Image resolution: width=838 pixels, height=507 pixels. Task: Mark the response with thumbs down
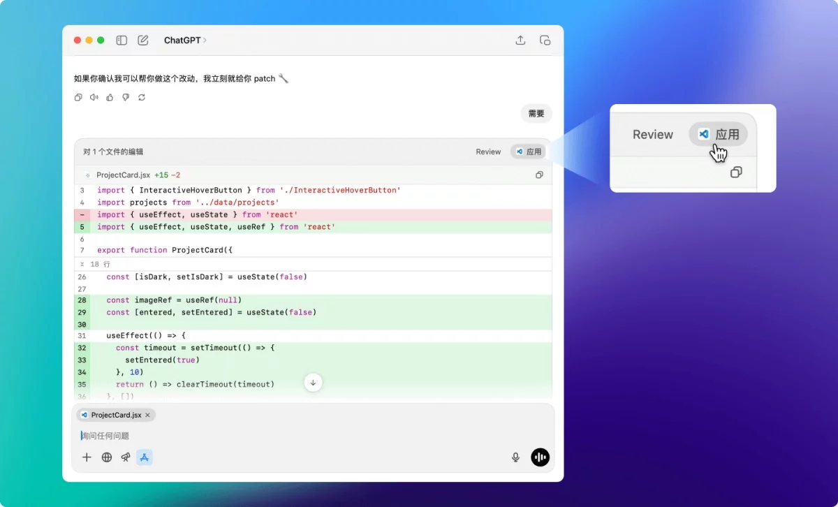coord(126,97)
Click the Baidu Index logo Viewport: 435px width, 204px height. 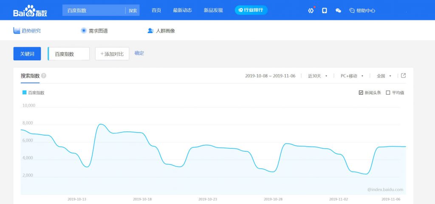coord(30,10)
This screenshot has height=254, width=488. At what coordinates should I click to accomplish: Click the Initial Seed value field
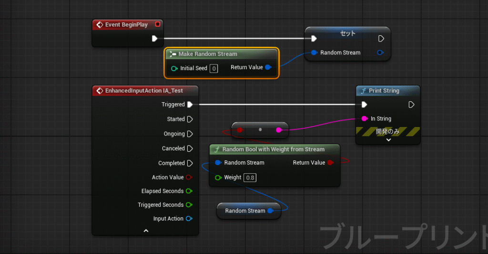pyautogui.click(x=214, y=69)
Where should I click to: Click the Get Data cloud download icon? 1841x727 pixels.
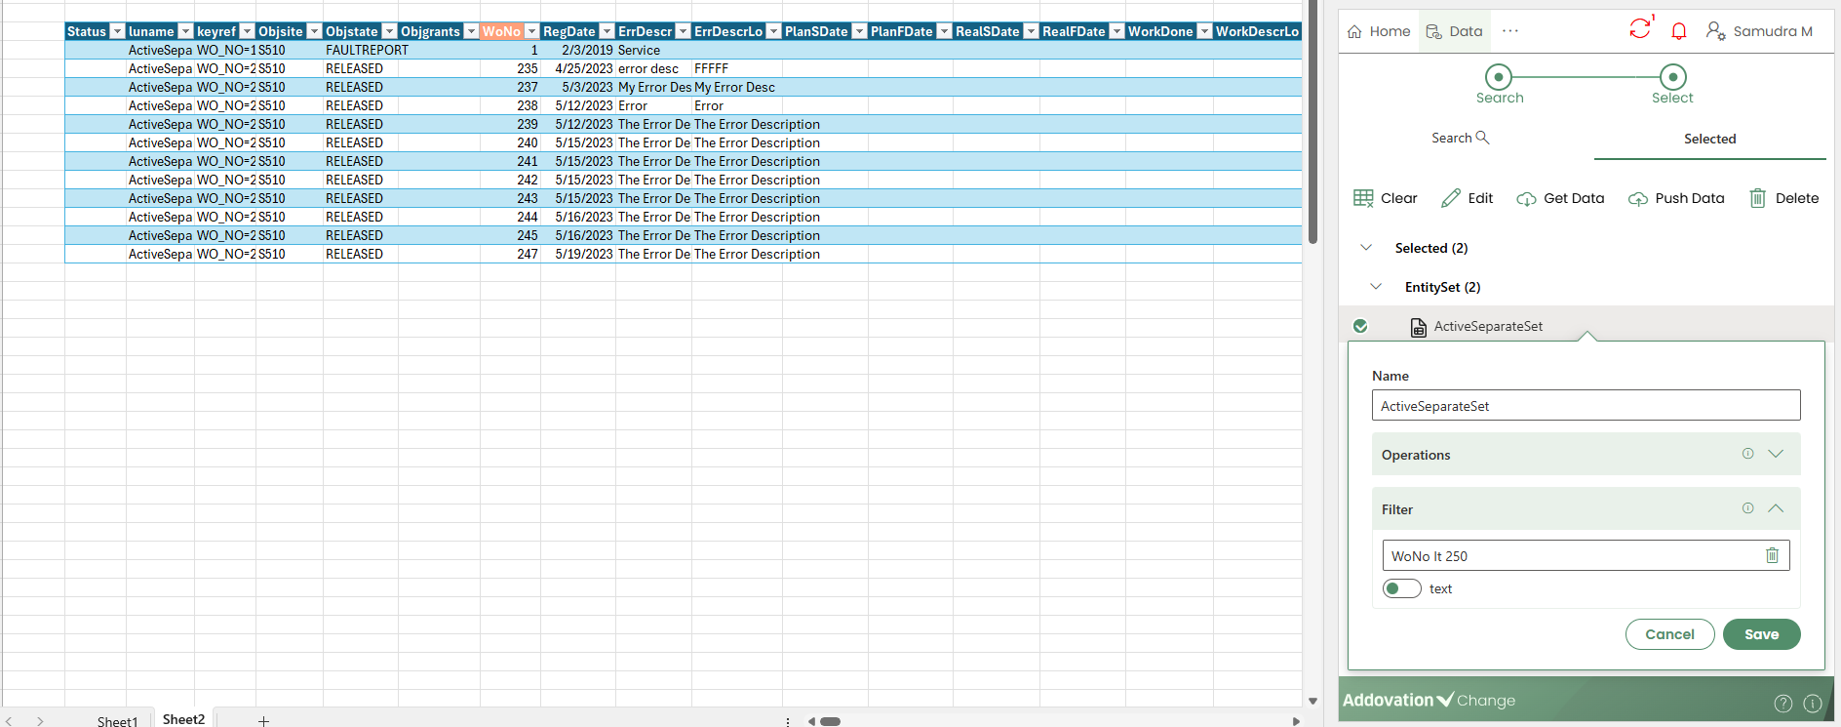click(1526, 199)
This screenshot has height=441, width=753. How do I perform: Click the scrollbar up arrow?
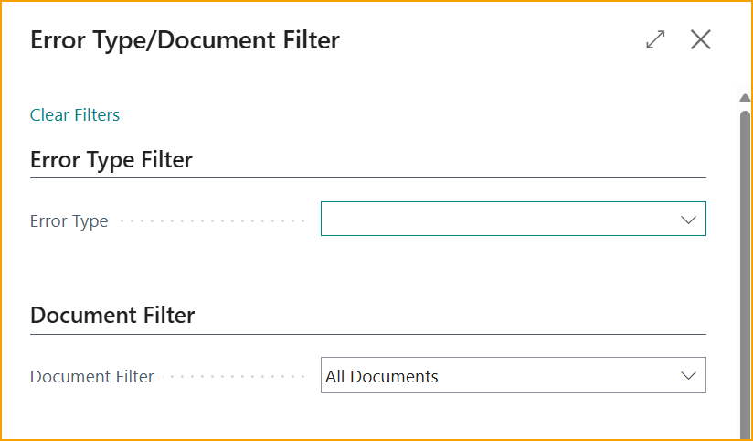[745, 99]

▶ _Directive_
Format the data from the line containing "Where should I" through the end of the data as a two-column CSV with the headers instruction and coordinates. Each row should hold one request's text and its answer, each in a single quoted field with line breaks replaced by spaces and the pictures omitted.

▶ _Solution below_
instruction,coordinates
"Where should I click to: Click the Get Data cloud download icon? 1841x727 pixels.","click(1526, 199)"
"This screenshot has height=441, width=753. How do I perform: Click the scrollbar up arrow?","[745, 99]"